Ośmioletnia Marissa z Hull cierpi na chłoniaka złośliwego. Pokażmy, że może liczyć na nas i weprzyjmy jej rodzinę finansowo. Dajmy tej wspaniałej i odważnej dziewczynce powód do uśmiechu, a obawy finansowe jej rodziny niech zastąpi pewność i szczęście ze wzajemnej obecności 🙂

Prosimy o wpłaty, dzielenie i polubienia na Facebook-u. Niech nasza akcja rozniesie się po świecie 🙂

Wpłaty można dokonywać:

Poniżej mama Marissy opisała jej historię:

„Witam Wszystkich,

Mam na imię Weronika Musiałowska Kaczmar i jestem mamą kochanej i dzielnej 8 letniej Marissy.

W lutym 2016 roku zdiagnozowano u córeczki nowotwór- złoślowy Chłoniak Limfoblastyczny z limfocytów T o bardzo agresywnym przebiegu. Znaleziono 10 cm guz w śródpiersiu, który naciskał na drogi oddechowe i serduszko i spowodował naciek w prawym płucu.

To był dla Marissy, dla nas ogromny cios…

W tym dniu nasz świat się zawalił a serca rozpadły sie na malutki kawałki.

Nie wierzyliśmy w to co sie stało….Nasze dotychczasowe życie uległo dramatycznej zmianie.

Od tej pory każdy dzień jest walką o życie ukochanej córeczki!! Rok walki już za nami, jednak leczenie córci potrwa jeszcze 1,5 roku.

Ostatnie 15 miesięcy były dla Marissy bardzo trudne, miała dużo operacji, zabiegów, egzaminów i rehabilitacji. Przeszła trzy operacje założenia dojścia centralnego, linie musiały być wymienione, gdyż w prawym przedsionku serca pojawił się skrzep krwi, który zagrażał jej  ŻYCIU!! Przez 5 miesiecy dostawała codziennie bardzo bolesne zastrzyki w brzuszek, aby skrzep sie rozpuścił. Skrzep jednak jeszcze nie zniknął i córeczka potrzebuje stałą opiekę kardiologiczną.

Kochana Marissa jest po bardzo agresywnej chemioterapii infuzyjnej i doustnej, kuracjach sterydowych i antybiotykowych. W rezultacie tych wszystkich zabiegów córcia stała się bardzo słaba i zmęczona, zmniejszył się jej system odpornościowy. Sprawiło to, że jest Ona podatna na wszelkie infekcje, które mogą potencjalnie zagrażać jej ŻYCIU.

 

Doświadcza bardzo często bóli neuropatycznych, ma to wpływ na jej mobilność i stopień niepełnosprawności. Od pół roku córeczka używa wózka inwalidzkiego, gdyż ma problemy z chodzeniem, ubieraniem się i jedzeniem samodzielnie.
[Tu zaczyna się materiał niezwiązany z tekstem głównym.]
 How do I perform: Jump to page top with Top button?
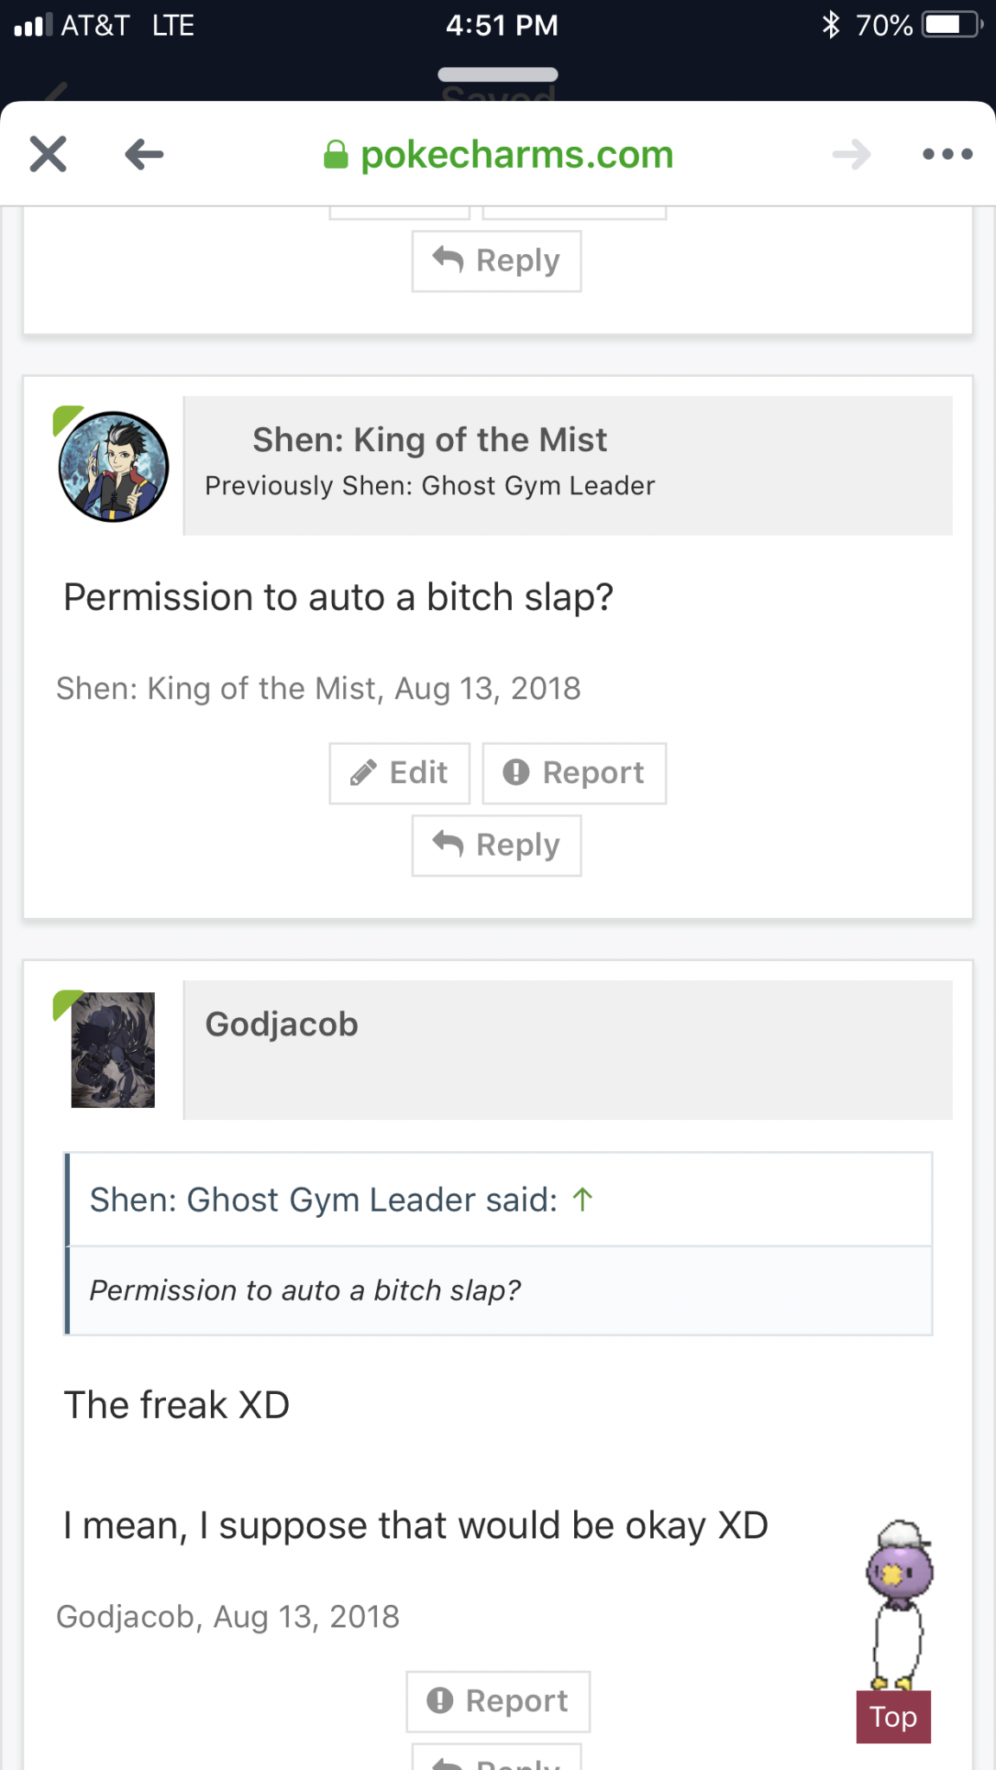point(893,1716)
W ostatnim roku spędziliśmy bardzo dużo czasu w szpitalach walcząc o życie ukochanej Marissy i nie mogliśmy pracować. W ciągu tego czasu staraliśmy się pokryć wszystki wydatki z zaoszczędzonych pieniędzy, pożyczek i pomocy rodziny.

Jednak teraz nie jesteśmy w stanie bez Waszego wsparcia i pomocy pokryć kosztów leczenia specjalistycznego, rehabilitacji i kosztów podrózy do szpitali.

Potrzebujemy WASZEJ POMOCY, aby brak pieniędzy był ostatnim zmartwieniem W WALCE O ŻYCIE córeczki.

Proszenie o pomoc nie jest łatwe…

Jednak wierzę, że kochani z Waszą pomocą uda się wygrać tę bitwę, a na twarzy Marissy pojawi zie znowu piękny uśmiech.

Proszę Was o POMOC!!!

Każde wsparcie i każda wpłacona kwota ma dla nas ogromne znaczenie.

Bardzo dziękujemy za każde udostepnianie naszej zbiórki…to również ogromna pomoc!

POMÓŻCIE NAM, A DOBRO DO WAS POWRÓCI!!!”

 

Do Dzieła!! Pokażmy, że społeczność polonijna za granicą ma MOC!!